--- START ---
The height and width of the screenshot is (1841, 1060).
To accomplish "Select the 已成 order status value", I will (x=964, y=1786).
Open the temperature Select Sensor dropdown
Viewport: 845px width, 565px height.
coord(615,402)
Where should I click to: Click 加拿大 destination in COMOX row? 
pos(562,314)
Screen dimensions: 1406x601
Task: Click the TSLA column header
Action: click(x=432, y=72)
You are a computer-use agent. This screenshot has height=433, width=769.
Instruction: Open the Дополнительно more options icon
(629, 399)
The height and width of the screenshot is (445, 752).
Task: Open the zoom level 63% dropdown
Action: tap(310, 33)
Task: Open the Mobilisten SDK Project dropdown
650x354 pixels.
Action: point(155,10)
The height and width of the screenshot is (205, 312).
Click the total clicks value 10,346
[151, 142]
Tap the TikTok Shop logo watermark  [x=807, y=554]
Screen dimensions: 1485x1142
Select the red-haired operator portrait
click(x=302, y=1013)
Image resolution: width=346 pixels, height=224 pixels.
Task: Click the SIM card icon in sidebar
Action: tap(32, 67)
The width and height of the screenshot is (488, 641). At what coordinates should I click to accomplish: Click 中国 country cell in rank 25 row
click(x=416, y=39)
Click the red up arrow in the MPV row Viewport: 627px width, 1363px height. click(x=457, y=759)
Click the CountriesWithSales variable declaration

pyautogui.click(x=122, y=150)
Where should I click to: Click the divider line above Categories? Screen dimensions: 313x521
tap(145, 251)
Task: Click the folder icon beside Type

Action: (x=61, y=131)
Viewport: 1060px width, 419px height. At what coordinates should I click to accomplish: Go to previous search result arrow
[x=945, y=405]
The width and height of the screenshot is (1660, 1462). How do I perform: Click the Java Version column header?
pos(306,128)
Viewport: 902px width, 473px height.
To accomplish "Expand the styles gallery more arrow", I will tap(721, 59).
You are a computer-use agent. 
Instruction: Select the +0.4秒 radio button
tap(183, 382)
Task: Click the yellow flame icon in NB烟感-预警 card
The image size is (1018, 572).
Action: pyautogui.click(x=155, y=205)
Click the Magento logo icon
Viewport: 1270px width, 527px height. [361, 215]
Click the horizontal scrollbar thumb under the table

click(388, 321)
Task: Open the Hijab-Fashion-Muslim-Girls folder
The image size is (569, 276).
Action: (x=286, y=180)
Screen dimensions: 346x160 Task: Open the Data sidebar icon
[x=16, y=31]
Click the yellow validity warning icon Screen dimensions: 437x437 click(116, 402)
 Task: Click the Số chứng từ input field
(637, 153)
--- END ---
**Task description:**
Transcribe every entry, keeping each line exactly as it reads.

**Task response:**
The height and width of the screenshot is (1841, 1060).
To accomplish "Select the 已成 order status value", I will (x=964, y=1786).
Open the temperature Select Sensor dropdown
Viewport: 845px width, 565px height.
coord(615,402)
Where should I click to: Click 加拿大 destination in COMOX row? 
pos(562,314)
Screen dimensions: 1406x601
Task: Click the TSLA column header
Action: click(x=432, y=72)
You are a computer-use agent. This screenshot has height=433, width=769.
Instruction: Open the Дополнительно more options icon
(629, 399)
The height and width of the screenshot is (445, 752).
Task: Open the zoom level 63% dropdown
Action: tap(310, 33)
Task: Open the Mobilisten SDK Project dropdown
650x354 pixels.
Action: point(155,10)
The height and width of the screenshot is (205, 312).
Click the total clicks value 10,346
[151, 142]
Tap the TikTok Shop logo watermark  [x=807, y=554]
Screen dimensions: 1485x1142
Select the red-haired operator portrait
click(x=302, y=1013)
Image resolution: width=346 pixels, height=224 pixels.
Task: Click the SIM card icon in sidebar
Action: tap(32, 67)
The width and height of the screenshot is (488, 641). At what coordinates should I click to accomplish: Click 中国 country cell in rank 25 row
click(x=416, y=39)
Click the red up arrow in the MPV row Viewport: 627px width, 1363px height. click(x=457, y=759)
Click the CountriesWithSales variable declaration

pyautogui.click(x=122, y=150)
Where should I click to: Click the divider line above Categories? Screen dimensions: 313x521
tap(145, 251)
Task: Click the folder icon beside Type

Action: (x=61, y=131)
Viewport: 1060px width, 419px height. At what coordinates should I click to accomplish: Go to previous search result arrow
[x=945, y=405]
The width and height of the screenshot is (1660, 1462). How do I perform: Click the Java Version column header?
pos(306,128)
Viewport: 902px width, 473px height.
To accomplish "Expand the styles gallery more arrow", I will tap(721, 59).
You are a computer-use agent. 
Instruction: Select the +0.4秒 radio button
tap(183, 382)
Task: Click the yellow flame icon in NB烟感-预警 card
The image size is (1018, 572).
Action: pyautogui.click(x=155, y=205)
Click the Magento logo icon
Viewport: 1270px width, 527px height. [361, 215]
Click the horizontal scrollbar thumb under the table

click(388, 321)
Task: Open the Hijab-Fashion-Muslim-Girls folder
The image size is (569, 276).
Action: (x=286, y=180)
Screen dimensions: 346x160 Task: Open the Data sidebar icon
[x=16, y=31]
Click the yellow validity warning icon Screen dimensions: 437x437 click(116, 402)
 Task: Click the Số chứng từ input field
(637, 153)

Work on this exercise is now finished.